(Data entries)
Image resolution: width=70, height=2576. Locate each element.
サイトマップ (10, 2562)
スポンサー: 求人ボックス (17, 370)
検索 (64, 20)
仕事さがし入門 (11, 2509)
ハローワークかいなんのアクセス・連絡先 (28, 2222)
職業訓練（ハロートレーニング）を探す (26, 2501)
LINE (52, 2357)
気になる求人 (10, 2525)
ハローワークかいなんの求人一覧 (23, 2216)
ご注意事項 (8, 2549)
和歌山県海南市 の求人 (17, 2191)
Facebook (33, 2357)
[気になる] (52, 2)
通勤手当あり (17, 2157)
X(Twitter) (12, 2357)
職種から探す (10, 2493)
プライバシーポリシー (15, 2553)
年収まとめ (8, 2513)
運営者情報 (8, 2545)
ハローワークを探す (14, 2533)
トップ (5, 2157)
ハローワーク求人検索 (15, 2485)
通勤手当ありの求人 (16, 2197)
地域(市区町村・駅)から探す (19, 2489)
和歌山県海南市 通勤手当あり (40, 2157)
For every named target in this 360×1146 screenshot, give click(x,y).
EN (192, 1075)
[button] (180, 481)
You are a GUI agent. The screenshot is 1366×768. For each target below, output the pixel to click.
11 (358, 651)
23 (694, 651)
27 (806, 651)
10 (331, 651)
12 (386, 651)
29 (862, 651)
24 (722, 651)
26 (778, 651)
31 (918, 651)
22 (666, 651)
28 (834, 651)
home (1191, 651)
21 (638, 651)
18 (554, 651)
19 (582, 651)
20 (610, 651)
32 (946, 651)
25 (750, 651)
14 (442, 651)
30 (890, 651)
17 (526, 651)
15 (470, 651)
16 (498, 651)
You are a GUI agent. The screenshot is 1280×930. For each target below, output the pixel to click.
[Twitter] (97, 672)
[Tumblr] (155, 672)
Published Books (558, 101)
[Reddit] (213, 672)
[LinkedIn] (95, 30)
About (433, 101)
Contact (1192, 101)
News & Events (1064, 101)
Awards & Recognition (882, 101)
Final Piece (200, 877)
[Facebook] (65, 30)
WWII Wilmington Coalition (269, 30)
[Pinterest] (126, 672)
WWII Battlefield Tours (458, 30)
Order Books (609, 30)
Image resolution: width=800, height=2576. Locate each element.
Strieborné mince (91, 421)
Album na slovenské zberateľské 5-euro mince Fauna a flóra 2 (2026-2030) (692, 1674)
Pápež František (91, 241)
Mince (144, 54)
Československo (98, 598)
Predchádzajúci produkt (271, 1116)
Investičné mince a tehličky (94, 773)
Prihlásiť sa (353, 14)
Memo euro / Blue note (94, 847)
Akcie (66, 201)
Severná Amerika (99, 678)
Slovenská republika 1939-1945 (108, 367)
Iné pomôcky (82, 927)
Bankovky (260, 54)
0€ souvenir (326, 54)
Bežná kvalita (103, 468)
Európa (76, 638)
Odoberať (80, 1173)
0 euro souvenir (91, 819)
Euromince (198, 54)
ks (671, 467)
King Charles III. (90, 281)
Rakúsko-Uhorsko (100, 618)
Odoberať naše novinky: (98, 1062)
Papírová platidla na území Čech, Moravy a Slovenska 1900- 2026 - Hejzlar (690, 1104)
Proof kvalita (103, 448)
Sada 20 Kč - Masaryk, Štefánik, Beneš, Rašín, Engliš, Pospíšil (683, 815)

### How to complete this task
Set all of the entries down again, exactly as they were given.

### Answer below
Image resolution: width=70, height=2576. Locate each element.
サイトマップ (10, 2562)
スポンサー: 求人ボックス (17, 370)
検索 (64, 20)
仕事さがし入門 (11, 2509)
ハローワークかいなんのアクセス・連絡先 (28, 2222)
職業訓練（ハロートレーニング）を探す (26, 2501)
LINE (52, 2357)
気になる求人 (10, 2525)
ハローワークかいなんの求人一覧 (23, 2216)
ご注意事項 (8, 2549)
和歌山県海南市 の求人 (17, 2191)
Facebook (33, 2357)
[気になる] (52, 2)
通勤手当あり (17, 2157)
X(Twitter) (12, 2357)
職種から探す (10, 2493)
プライバシーポリシー (15, 2553)
年収まとめ (8, 2513)
運営者情報 (8, 2545)
ハローワークを探す (14, 2533)
トップ (5, 2157)
ハローワーク求人検索 (15, 2485)
通勤手当ありの求人 (16, 2197)
地域(市区町村・駅)から探す (19, 2489)
和歌山県海南市 通勤手当あり (40, 2157)
For every named target in this 360×1146 screenshot, give click(x,y).
EN (192, 1075)
[button] (180, 481)
You are a GUI agent. The screenshot is 1366×768. For each target below, output the pixel to click.
11 (358, 651)
23 (694, 651)
27 (806, 651)
10 (331, 651)
12 (386, 651)
29 (862, 651)
24 (722, 651)
26 (778, 651)
31 (918, 651)
22 (666, 651)
28 (834, 651)
home (1191, 651)
21 (638, 651)
18 (554, 651)
19 (582, 651)
20 (610, 651)
32 (946, 651)
25 (750, 651)
14 (442, 651)
30 (890, 651)
17 (526, 651)
15 (470, 651)
16 (498, 651)
You are a GUI agent. The screenshot is 1280×930. For each target below, output the pixel to click.
[Twitter] (97, 672)
[Tumblr] (155, 672)
Published Books (558, 101)
[Reddit] (213, 672)
[LinkedIn] (95, 30)
About (433, 101)
Contact (1192, 101)
News & Events (1064, 101)
Awards & Recognition (882, 101)
Final Piece (200, 877)
[Facebook] (65, 30)
WWII Wilmington Coalition (269, 30)
[Pinterest] (126, 672)
WWII Battlefield Tours (458, 30)
Order Books (609, 30)
Image resolution: width=800, height=2576. Locate each element.
Strieborné mince (91, 421)
Album na slovenské zberateľské 5-euro mince Fauna a flóra 2 (2026-2030) (692, 1674)
Pápež František (91, 241)
Mince (144, 54)
Československo (98, 598)
Predchádzajúci produkt (271, 1116)
Investičné mince a tehličky (94, 773)
Prihlásiť sa (353, 14)
Memo euro / Blue note (94, 847)
Akcie (66, 201)
Severná Amerika (99, 678)
Slovenská republika 1939-1945 (108, 367)
Iné pomôcky (82, 927)
Bankovky (260, 54)
0€ souvenir (326, 54)
Bežná kvalita (103, 468)
Európa (76, 638)
Odoberať (80, 1173)
0 euro souvenir (91, 819)
Euromince (198, 54)
ks (671, 467)
King Charles III. (90, 281)
Rakúsko-Uhorsko (100, 618)
Odoberať naše novinky: (98, 1062)
Papírová platidla na území Čech, Moravy a Slovenska 1900- 2026 - Hejzlar (690, 1104)
Proof kvalita (103, 448)
Sada 20 Kč - Masaryk, Štefánik, Beneš, Rašín, Engliš, Pospíšil (683, 815)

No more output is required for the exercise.